It seems to me that throughout the history of mankind, one premise has stood as the prime motivator of all action: a just cause empowered by the most powerful deity. In short, My God loves me more!
Ancient tribes of men, wrapped up in fear-beliefs, offered sacrifices to appease the wrath of the Gods of the wind, volcano, and Earth. And in the name of their God, they ventured out to capture additional territory in order to live in peace.
Throughout the ensuing centuries, this quest for peace has become more complex, steeped in ritual language, song, and art, but with the same overriding premise: My God loves me more! Depending where you popped out in the world would determine which God you might refer to.
In India, all traffic stops when their sacred cow decides to sit in the middle of the street. You are not permitted to “shoo” this God, although, in the West, we are happy to eat It.

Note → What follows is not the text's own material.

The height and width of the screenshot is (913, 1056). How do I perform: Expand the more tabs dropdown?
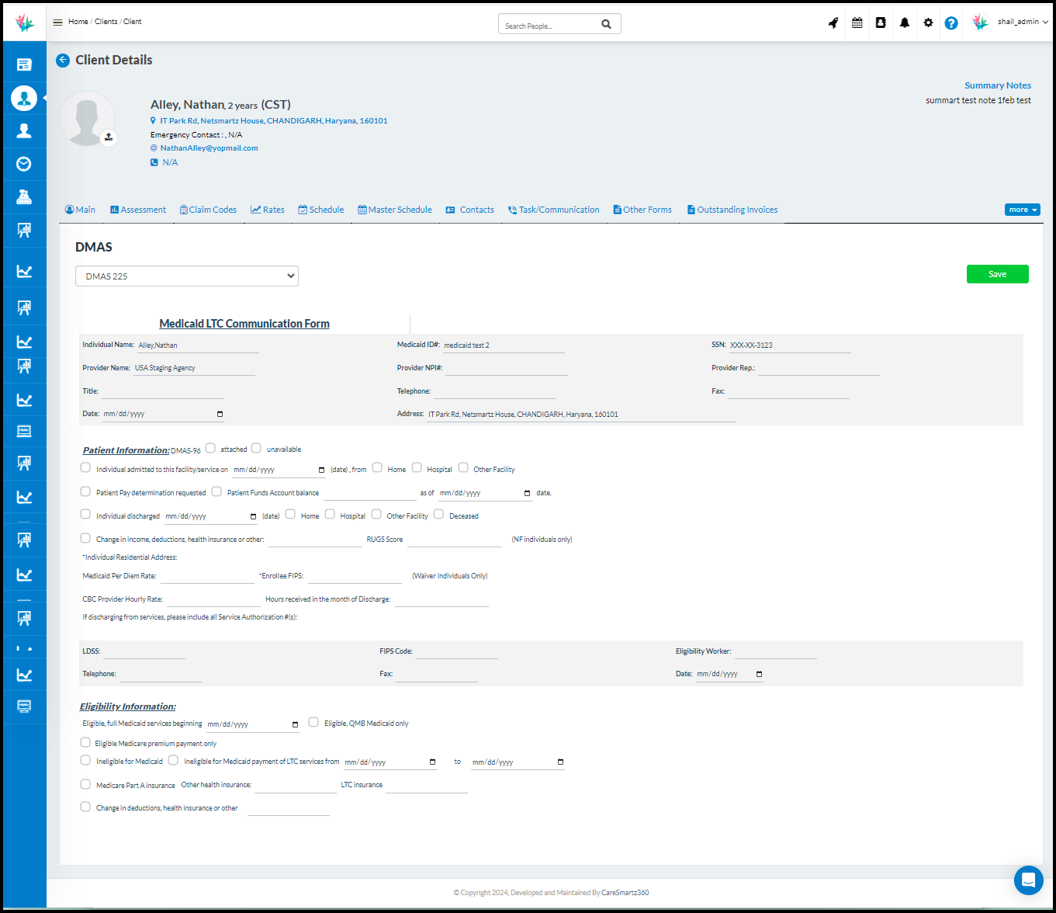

The ancient Egyptians, Greeks, Romans, and others covered all bases with many Gods, each designated to a particular territory over the mortals. For them, it was pluralistic: My Gods love me more! Even when they did not.
That’s the thing about deity—mere mortals cannot compare, cannot explain, justify, and indeed, cannot rule over—unless you conquer their people, in which case, all things are possible.
The Crusaders wanted to purge the heathens. The heathens wished to destroy the infidels. With such support, it became fashionable to try to straighten the other side out; after all, you had to prove that your God loved you more!
Atheists have no God. They love themselves more as the ruler of their lives, although many an atheist in a life-threatening situation resort to the plea, “Oh God, don’t let me die.”
Just as brothers may squabble over the value of their father’s love, humans obsess about their worth and the worthiness of their creator’s blessings. Like all things temporal, these blessings are temporal and tend to require ongoing renewal by those in power at the time.
In contemporary times, we see the Christian churches, so diverse and splintered into different flavors—one denomination for each believer—that they cannot find a common unity within their own precepts, regardless of what they claim. Yet they remain in the judgment of others who look for a common God.

I suspect that long after the humans of the planet have extinguished themselves through toxic pollution or technological bickering or war, the next species to inherit the planet might well stand high upon the rubble of the once great and quickly lost human world and, with a gasp of insight proclaim in whatever form it can: “My God loves me more!”